80482 I still want them to put out authorized eBook editions of everything. I mean, it's not like the public domain ones aren't already thick on the ground, and this way we could get something with a bit of quality control. But in the meantime, I'll be happy with the hardcovers.

(I do have them all in paperback, but it's a mixed assortment of different Ballantine printings and a few from Ace.)
Tarzan reissues (9 new)
Jul 07, 2020 11:06AM

80482 Did I mention that ERB, Inc., is doing new hardcovers of Tarzan (and, one hopes, eventually all of Burroughs' stuff, although at the rate they're going it'll be a while)?

Here's the preorder page for the second series of Tarzan books, nos. 5-8.

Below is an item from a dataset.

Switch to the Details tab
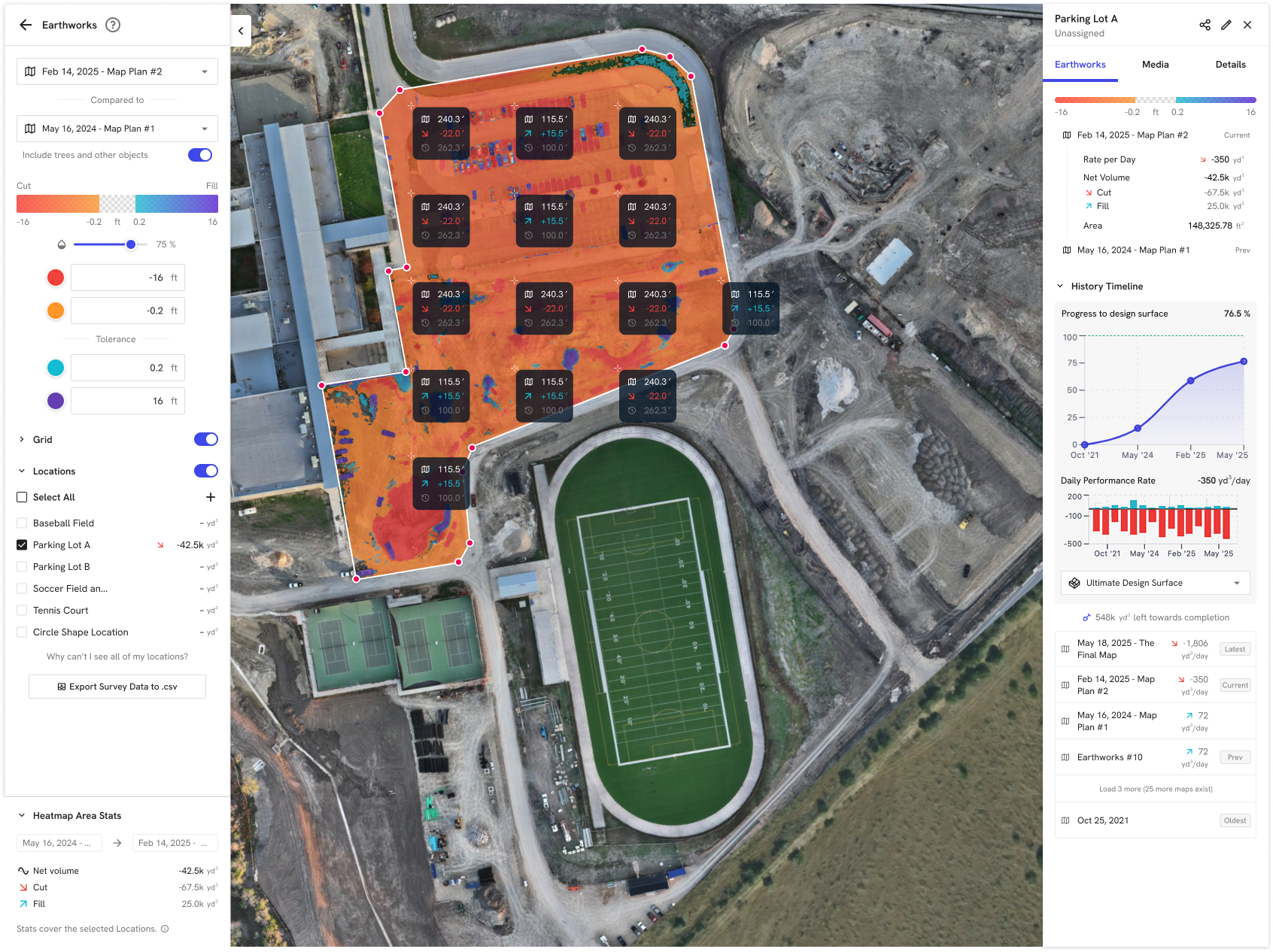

https://edgarriceburroughs.com/store/...
Jul 07, 2020 04:54AM

80482 After careful consideration, I started Robert E. Howard's Adventures in Science Fantasy since it contains Almuric, his take on a Barsoom-like that I've never read before.
Jul 05, 2020 08:55AM

80482 For me it was a copy of A Princess of Mars with the D'Achille cover art that Dad picked up at the bookstore and gave to me. (I don't think he'd ever read Burroughs, but his Heinlein paperbacks were a staple of my childhood; and I'd already been reading such Tarzan paperbacks as I could get at the library.)

A Princess of Mars (Barsoom, #1) by Edgar Rice Burroughs

It's just as well that they hadn't transitioned to the Whelan covers -- I have serious doubts as to whether he would've bought it for me if the cover looked like this:

A Princess of Mars (Barsoom, #1) by Edgar Rice Burroughs

(Which isn't to say I don't love that art; and now I have full sets of both D'Achille and Whelan editions.)
80482 OK, I'm a few days late, but one more I'm adding to the mix: The Lemurian Stone by Stephen F. Hickman. I very vaguely remember picking this up at some point in the late 80s/early 90s, and I think I read it, but couldn't say for certain. And the copy I bought originally (quite possibly at a Waldenbooks) is long gone, so I had to go to the secondary marketplace on Amazon to replace it.
Jun 30, 2020 07:08AM

80482 I reread Burroughs last year, and I just read a whole bunch of Brackett in May & June, so maybe it's time to finally crack into Almuric. And/or there's that new collection of Poul Anderson's sword & planet from DMR Books ...
Jun 28, 2020 02:09PM

80482 Finished NADA the Lily and decided to keep on with Haggard, so started another historical, Montezuma's Daughter, set in the waning days of the Aztec Empire.
Jun 23, 2020 08:42AM

80482 S.E. wrote: "Is Haggard's bday common knowledge? Why would you know that? lol."

It's not a big secret or anything, but I only learned it by coincidence from a couple of different blog posts I saw after I had started the book. (Which looks to be a good one -- I think it's going to be more of a straight historical adventure, but it's about Chaka (Shaka), the Zulu leader.)